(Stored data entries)

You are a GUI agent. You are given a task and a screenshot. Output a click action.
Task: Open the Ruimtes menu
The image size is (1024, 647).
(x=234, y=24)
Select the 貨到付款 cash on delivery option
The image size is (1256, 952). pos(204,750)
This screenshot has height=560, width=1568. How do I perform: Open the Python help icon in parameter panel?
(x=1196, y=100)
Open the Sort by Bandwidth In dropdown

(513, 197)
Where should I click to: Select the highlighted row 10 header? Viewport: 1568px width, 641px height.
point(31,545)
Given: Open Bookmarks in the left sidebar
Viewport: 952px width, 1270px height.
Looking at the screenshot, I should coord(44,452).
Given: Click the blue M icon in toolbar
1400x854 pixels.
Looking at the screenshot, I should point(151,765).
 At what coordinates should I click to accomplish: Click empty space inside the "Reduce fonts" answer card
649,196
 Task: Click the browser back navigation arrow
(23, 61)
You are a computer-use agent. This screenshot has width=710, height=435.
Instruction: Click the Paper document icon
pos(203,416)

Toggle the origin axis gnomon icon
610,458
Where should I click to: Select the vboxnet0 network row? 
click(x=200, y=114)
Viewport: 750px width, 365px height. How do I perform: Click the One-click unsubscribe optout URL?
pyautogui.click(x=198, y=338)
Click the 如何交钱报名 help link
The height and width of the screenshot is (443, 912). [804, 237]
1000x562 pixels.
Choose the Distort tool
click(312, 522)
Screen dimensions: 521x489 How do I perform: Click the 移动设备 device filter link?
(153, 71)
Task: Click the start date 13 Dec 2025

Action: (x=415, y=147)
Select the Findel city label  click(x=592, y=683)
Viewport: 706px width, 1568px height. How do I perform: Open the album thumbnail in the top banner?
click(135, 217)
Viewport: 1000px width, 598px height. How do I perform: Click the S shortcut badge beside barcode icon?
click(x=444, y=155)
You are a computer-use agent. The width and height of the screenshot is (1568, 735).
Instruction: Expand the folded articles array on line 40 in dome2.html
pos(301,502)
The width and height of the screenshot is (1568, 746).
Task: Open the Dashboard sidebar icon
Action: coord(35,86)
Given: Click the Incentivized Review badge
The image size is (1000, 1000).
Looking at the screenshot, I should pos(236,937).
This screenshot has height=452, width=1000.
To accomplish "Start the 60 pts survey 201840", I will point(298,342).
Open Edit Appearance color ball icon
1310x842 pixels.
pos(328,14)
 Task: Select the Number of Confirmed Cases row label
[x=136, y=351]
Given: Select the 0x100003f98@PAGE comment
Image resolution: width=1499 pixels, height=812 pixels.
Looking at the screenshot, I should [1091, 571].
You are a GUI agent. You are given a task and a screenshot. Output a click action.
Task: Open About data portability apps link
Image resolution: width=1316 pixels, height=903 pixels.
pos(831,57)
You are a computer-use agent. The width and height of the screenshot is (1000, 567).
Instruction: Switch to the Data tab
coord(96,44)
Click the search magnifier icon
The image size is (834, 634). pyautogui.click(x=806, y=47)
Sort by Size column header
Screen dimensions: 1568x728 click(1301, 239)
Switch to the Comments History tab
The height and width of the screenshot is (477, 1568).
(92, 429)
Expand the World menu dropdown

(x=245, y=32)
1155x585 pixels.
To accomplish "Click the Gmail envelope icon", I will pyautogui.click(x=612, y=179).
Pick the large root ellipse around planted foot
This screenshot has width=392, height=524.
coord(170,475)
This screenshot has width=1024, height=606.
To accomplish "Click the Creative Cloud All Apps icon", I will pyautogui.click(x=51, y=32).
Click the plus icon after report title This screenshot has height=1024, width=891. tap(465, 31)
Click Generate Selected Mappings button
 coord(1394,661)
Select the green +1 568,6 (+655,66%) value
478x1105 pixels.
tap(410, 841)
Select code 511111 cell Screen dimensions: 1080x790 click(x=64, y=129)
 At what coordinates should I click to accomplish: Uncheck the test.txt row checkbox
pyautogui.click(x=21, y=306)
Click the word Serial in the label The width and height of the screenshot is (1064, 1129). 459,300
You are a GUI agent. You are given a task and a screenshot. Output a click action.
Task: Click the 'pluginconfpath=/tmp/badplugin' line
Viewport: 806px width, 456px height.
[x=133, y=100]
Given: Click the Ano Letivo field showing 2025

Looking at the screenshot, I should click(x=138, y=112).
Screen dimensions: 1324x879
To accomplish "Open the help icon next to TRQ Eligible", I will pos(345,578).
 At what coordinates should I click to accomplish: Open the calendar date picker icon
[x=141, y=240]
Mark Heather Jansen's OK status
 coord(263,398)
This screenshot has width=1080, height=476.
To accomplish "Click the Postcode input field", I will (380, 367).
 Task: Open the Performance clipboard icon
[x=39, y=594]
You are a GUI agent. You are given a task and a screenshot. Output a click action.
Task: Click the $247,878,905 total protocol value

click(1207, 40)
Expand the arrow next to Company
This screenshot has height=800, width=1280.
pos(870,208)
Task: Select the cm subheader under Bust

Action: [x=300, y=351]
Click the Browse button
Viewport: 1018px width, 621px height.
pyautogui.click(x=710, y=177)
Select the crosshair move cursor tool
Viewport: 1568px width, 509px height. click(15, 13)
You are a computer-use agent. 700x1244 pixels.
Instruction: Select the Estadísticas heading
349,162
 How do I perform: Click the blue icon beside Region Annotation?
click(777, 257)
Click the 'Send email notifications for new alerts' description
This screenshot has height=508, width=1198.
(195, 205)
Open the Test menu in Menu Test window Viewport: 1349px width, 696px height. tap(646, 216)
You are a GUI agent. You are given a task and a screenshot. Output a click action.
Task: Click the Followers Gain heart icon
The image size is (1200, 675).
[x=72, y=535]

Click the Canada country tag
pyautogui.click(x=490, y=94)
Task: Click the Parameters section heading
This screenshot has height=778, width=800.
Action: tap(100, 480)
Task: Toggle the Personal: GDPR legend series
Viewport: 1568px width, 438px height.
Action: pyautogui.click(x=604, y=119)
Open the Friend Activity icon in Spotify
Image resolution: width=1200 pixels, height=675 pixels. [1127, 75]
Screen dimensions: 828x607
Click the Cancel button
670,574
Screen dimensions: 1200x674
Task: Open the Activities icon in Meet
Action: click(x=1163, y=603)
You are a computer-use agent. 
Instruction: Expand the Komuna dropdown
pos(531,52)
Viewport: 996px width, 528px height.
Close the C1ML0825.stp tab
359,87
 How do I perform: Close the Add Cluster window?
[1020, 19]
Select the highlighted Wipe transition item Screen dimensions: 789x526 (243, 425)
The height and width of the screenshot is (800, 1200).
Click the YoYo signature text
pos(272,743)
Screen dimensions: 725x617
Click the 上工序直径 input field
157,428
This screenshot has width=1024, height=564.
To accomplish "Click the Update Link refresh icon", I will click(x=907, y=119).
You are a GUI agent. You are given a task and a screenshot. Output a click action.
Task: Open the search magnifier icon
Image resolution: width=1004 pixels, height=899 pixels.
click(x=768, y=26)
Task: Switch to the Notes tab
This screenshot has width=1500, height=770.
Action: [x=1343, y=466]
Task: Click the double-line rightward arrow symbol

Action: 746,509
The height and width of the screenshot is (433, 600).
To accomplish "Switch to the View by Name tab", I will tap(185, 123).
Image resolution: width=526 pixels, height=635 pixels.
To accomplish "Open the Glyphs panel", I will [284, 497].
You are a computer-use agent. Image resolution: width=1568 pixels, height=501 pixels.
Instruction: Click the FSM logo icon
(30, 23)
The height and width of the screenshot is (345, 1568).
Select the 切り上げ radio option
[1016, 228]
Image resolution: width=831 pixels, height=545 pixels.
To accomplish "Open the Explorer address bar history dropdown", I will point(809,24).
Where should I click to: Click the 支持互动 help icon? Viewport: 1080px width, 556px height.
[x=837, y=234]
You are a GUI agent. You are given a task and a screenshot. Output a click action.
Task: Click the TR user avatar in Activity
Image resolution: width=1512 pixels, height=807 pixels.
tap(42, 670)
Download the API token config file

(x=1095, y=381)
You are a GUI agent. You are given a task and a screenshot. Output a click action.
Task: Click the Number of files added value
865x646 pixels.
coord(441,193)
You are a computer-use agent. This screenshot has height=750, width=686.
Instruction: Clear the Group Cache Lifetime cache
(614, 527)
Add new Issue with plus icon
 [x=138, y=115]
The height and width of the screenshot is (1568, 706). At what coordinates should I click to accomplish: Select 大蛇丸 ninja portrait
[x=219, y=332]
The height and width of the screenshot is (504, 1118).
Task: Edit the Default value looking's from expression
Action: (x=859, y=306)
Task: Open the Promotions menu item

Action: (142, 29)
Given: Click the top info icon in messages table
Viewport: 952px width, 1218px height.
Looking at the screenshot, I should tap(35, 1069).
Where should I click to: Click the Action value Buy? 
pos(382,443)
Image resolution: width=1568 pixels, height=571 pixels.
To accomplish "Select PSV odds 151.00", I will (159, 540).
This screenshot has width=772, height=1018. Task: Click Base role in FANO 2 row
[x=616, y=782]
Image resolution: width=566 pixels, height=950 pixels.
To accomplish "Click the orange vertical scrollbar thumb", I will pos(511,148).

> _Brief_
Please report only the count of lines in the entries above where the word "next" appears.

> _Solved exercise_
2